«Gabor»: témoigner par les images

L’existence de Gabor Szilasi, comme son œuvre photographique, est traversée par une sincère quête de vie. Les rencontres, l’amitié et la famille cimentent ses 94 ans, le maintiennent debout, l’esprit lucide et serein. « L’amour pour toujours », répond-il, lorsqu’il se fait demander ce qu’il souhaite pour l’avenir.
Dans ce documentaire biographique intitulé Gabor, Joannie Lafrenière (Snowbirds) dresse un portrait empreint de tendresse de ce phare de la photographie québécoise, sans tomber dans le pathos, sans éviter des sujets délicats — les souvenirs de jeunesse refoulés. La cinéaste et directrice photo parvient à reproduire, à travers sa propre démarche colorée et joyeuse, l’attachement qui vibre autour du Montréalais, né en 1928 à Budapest.
À l’écran, il n’est pas rare de voir la réalisatrice et son sujet prendre la pose.
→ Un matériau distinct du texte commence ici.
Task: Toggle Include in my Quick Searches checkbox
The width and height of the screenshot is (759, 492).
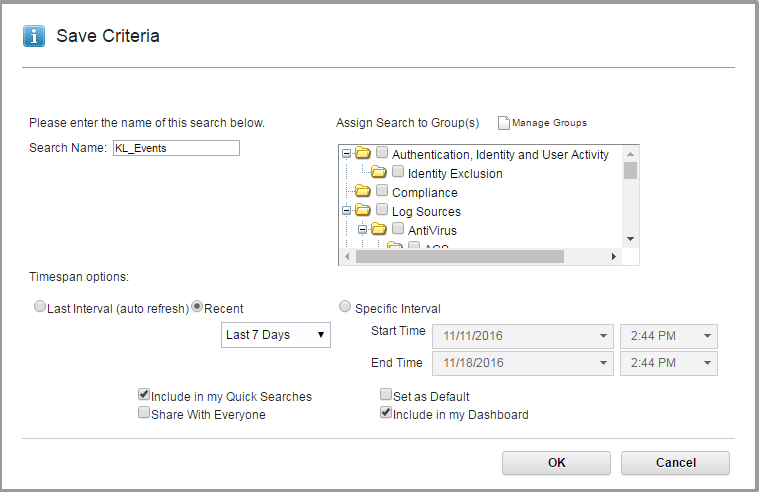Action: [x=144, y=396]

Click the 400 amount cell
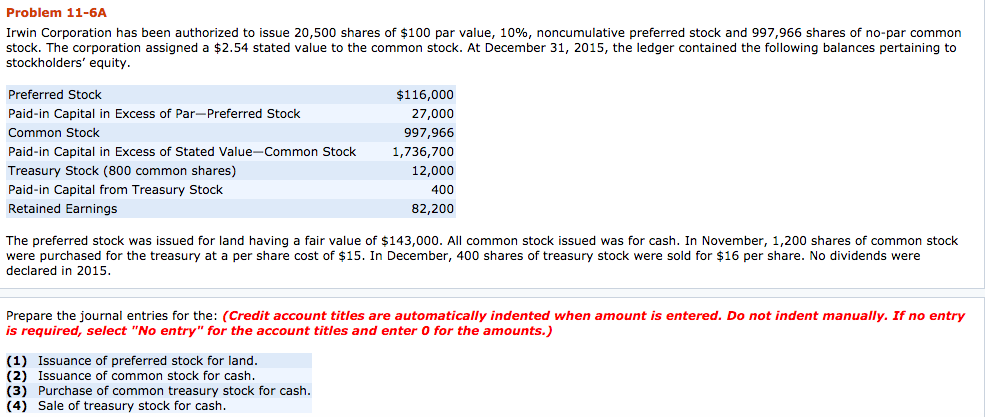click(442, 189)
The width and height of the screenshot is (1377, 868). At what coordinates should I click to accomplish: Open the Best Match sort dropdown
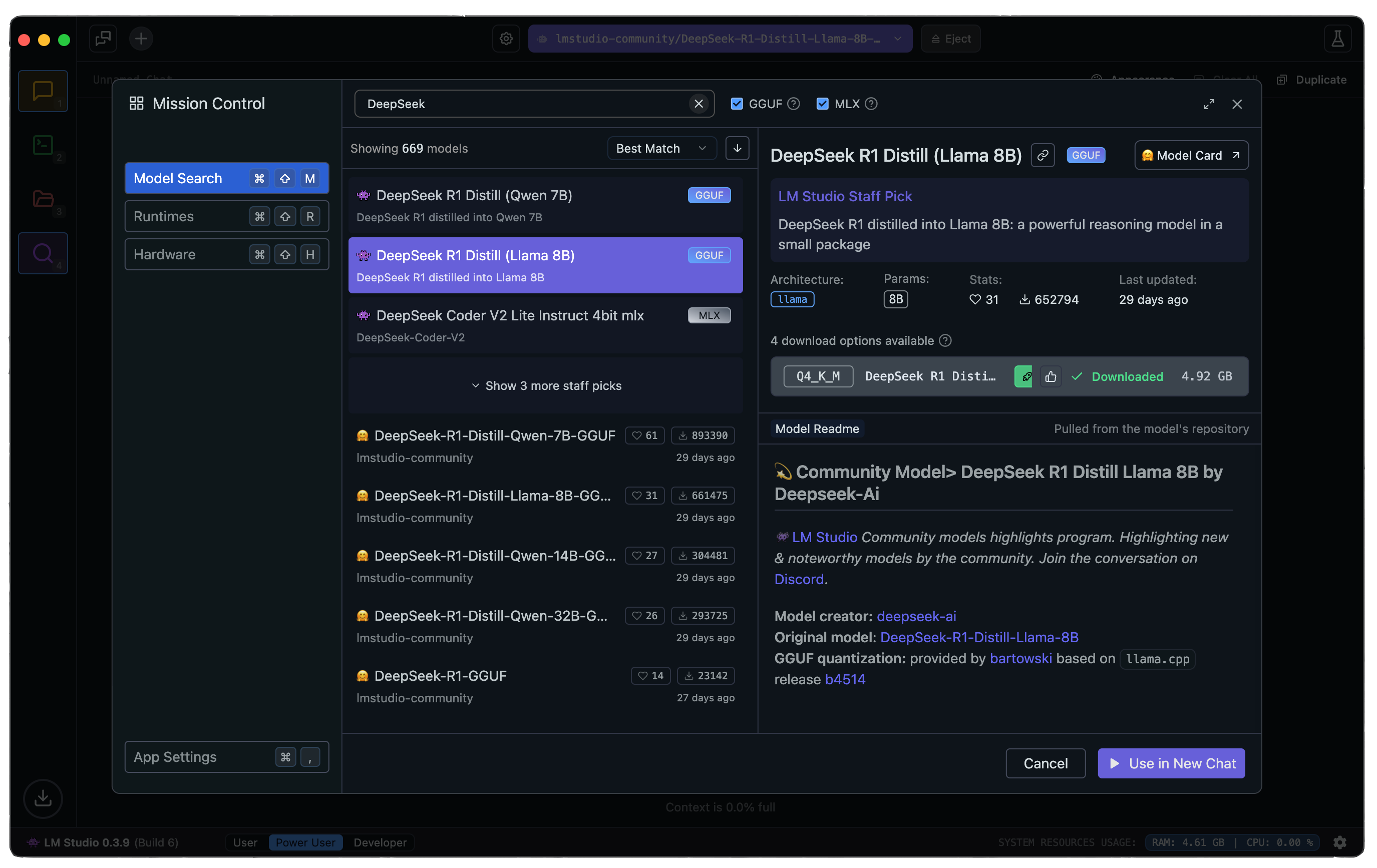point(659,147)
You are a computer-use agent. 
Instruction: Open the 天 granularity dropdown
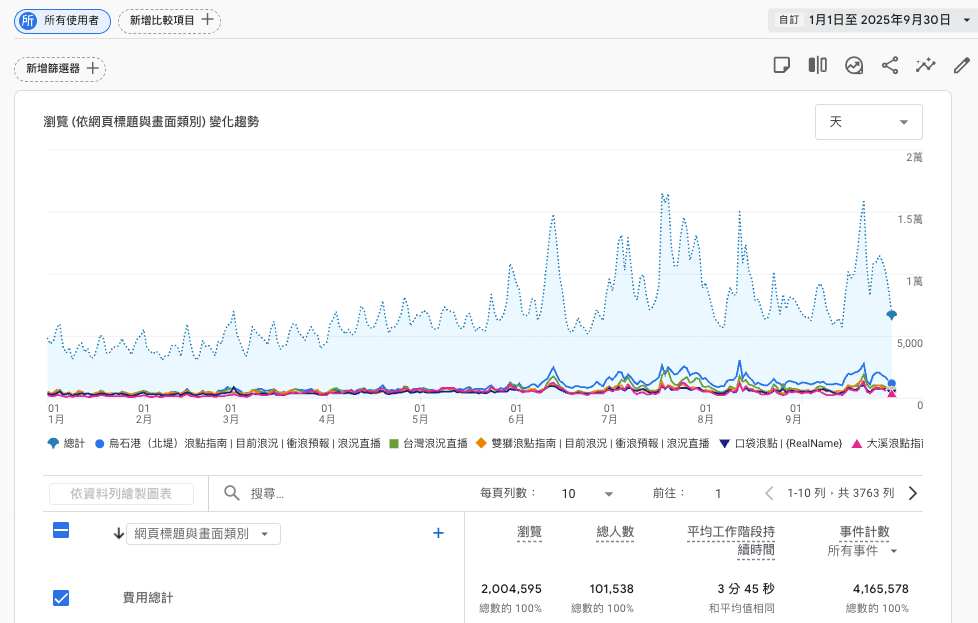pyautogui.click(x=868, y=121)
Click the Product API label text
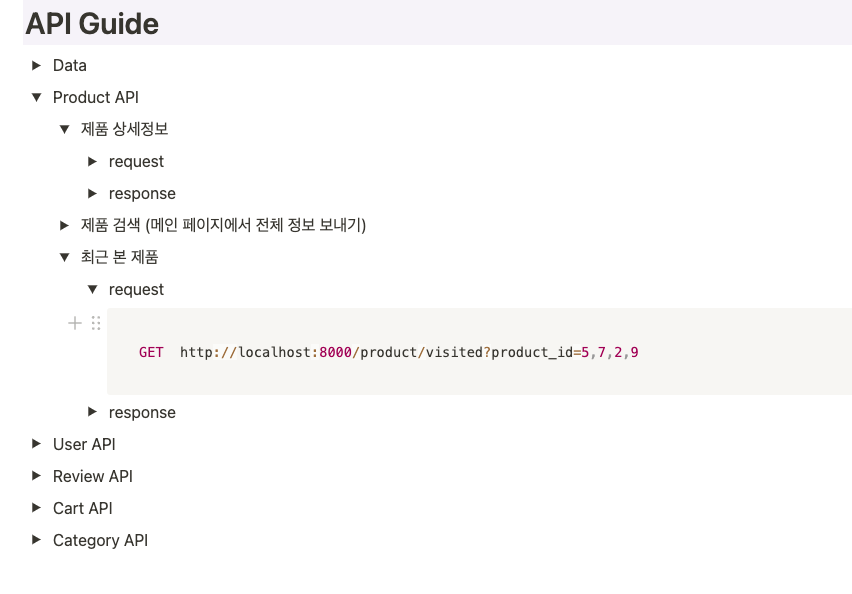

Qu’ils simulent la sieste, qu’ils marchent de manière chorégraphique l’un vers l’autre ou qu’ils partent enlacés sur une mobylette ; la connivence transpire l’authenticité. Espiègle semble être leur nature commune.
Si la mise en scène manque de spontanéité lorsque des inconnus sont pris à partie, elle s’offre en écho à la photographie documentaire de Gabor Szilasi. Chez lui, la rencontre et la discussion sont préalables à la prise d’images.
L’homme et son œuvre
Le film est construit selon ce processus. Il débute en Gaspésie, où a eu lieu le premier contact entre la cinéaste et le photographe, en 2015. Il se poursuit à Charlevoix et à L’Isle-aux-Coudres, visités par Szilasi en 1970, et sert de prétexte à montrer ses photos, à parler de sa longue carrière. Le voilà qu’il échange, images à l’appui, avec ceux qu’il a photographiés jadis ou avec leurs descendants.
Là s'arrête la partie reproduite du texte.